Do you prefer classical rhyming poetry, or more modern free verse? For me, it's rhyming. My favorite poet is Robert Frost.

Whatever works as poetry, is poetry.

Although rhyme, rhythm, metre and structure can define some poems, none of them are essential for the result to be a poem.

What is the difference between poetry and prose? I think it is the author's intention. If the author thinks he/she is writing a poem, then a poem it is. It might be a bad poem.

Poems can have rhyme, rhythm, metre, be in a formal framework such as a sonnet and still be bad. There are some dreadful examples of well structured bad poems.
 
Whatever works as poetry, is poetry.

Although rhyme, rhythm, metre and structure can define some poems, none of them are essential for the result to be a poem.

What is the difference between poetry and prose? I think it is the author's intention. If the author thinks he/she is writing a poem, then a poem it is. It might be a bad poem.

Poems can have rhyme, rhythm, metre, be in a formal framework such as a sonnet and still be bad. There are some dreadful examples of well structured bad poems.

That last line is inspired! Sometimes when a bad poem is rhymed, it adds a layer of cheesiness that makes it even worse.
 
Poems that rhyme without my especially noticing that they do impress me. Dylan Thomas' Do Not Go Gentle Into That Good Night comes to mind as an example. Shakespeare's sonnets, too.
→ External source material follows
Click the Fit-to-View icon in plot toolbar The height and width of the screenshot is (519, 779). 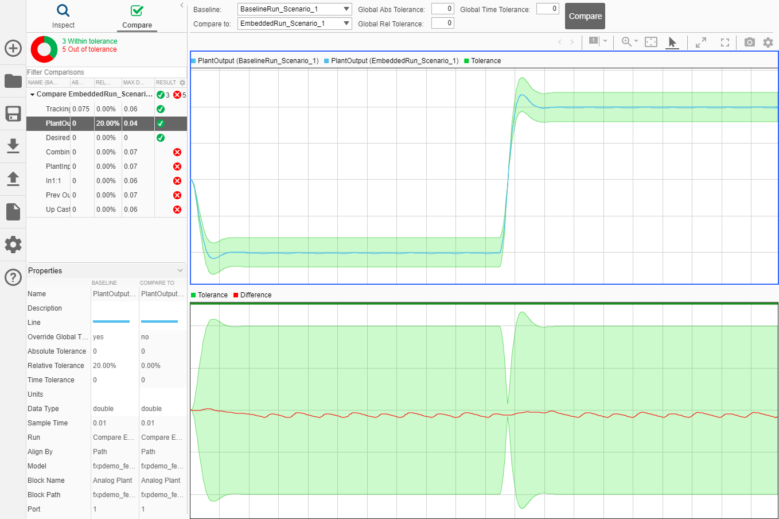click(651, 42)
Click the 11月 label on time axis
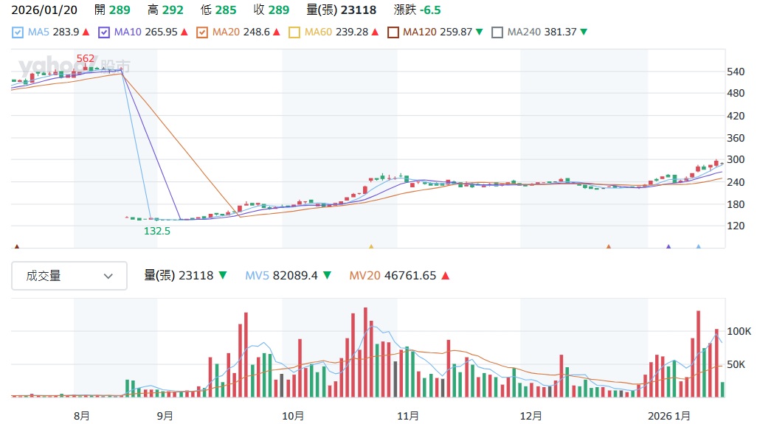This screenshot has width=757, height=424. pos(408,415)
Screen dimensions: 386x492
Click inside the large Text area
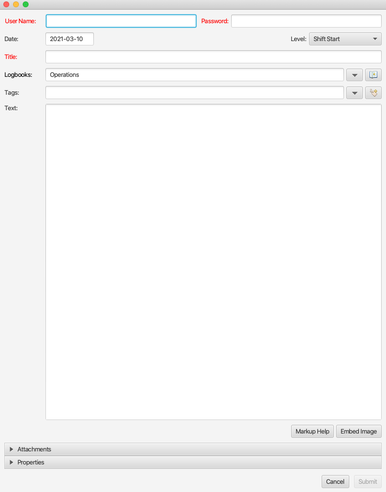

Generally, if rhyme seems to overshadow the rest of the poem I don't like it. But them my favorite poets rhyme either infrequently or not at all. That's just my taste and what makes one poem better than another is pretty subjective imho.
 
I go with rhyme and rhythm (special props for meter as well). Otherwise I think it's just lazy prose.
 
The phonetic resonance-rhymes alone do not do much for me. In fact, they can be downright silly. But as sr71 said, good poems have a rhythm when you roll it off tongue. It could be a rhythm of structure, rhythm of syllables, rhythm of how it rolls off the tongue, and in a few exceptionally great poems, even rhythm of thoughts and feelings. If one reads Eliot's Prufock aloud, the rhythm of words, syllables, thoughts comes across so visibly and so "poetically". In fact good prose writing too has a rhythm. Its a different kinda rhythm, but powerful prose - be it staccato kinda writing or tongue-in-cheek - captivates its reader with the poetry of its language, that I think is the rhythm of words and phrases.
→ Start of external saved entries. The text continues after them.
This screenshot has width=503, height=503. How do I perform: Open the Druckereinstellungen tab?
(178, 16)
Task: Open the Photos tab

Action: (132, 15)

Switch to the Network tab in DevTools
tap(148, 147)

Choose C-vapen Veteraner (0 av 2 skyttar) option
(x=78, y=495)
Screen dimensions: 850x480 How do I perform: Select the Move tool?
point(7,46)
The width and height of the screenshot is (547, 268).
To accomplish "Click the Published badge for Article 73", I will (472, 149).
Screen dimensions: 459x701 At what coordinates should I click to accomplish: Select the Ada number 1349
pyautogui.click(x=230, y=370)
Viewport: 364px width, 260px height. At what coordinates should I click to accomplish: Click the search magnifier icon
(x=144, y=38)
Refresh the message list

But thats my opinion... :)
 
Think of poetic devices as tools in a poet's toolbox. Rhyme is a hammer, metre--a saw, enjambment--a tape measure, diction--nails, etc. If I tried to do everything that needs done with only a hammer, it would be a pretty poor house I'd build.
 
I think that some poets posting their work to Literotica underestimate the work necessary to produce a good poem.

Most successful abstract artists have undergone an extensive course of study into the traditional forms of art and are/were competent at painting, drawing and sculpture before producing abstracts.

Yet how many of Literotica's poets have tried the to create the traditional forms of poetry such as sonnets? I know that many of those who contribute in the Poetry forums have the skills to write strict format poetry even if they choose not to. But a cursory glance through the mass of poetry on Literotica can find poems that make me wince at their incompetence. (Of course that goes for stories as well! :rolleyes:)

Communication is a skill that has to be learned and practiced, and poetry should be a precise form of communication no matter how it is structured.
 
I agree with Og... As if anyone would be so presumptuous as not to, indeed.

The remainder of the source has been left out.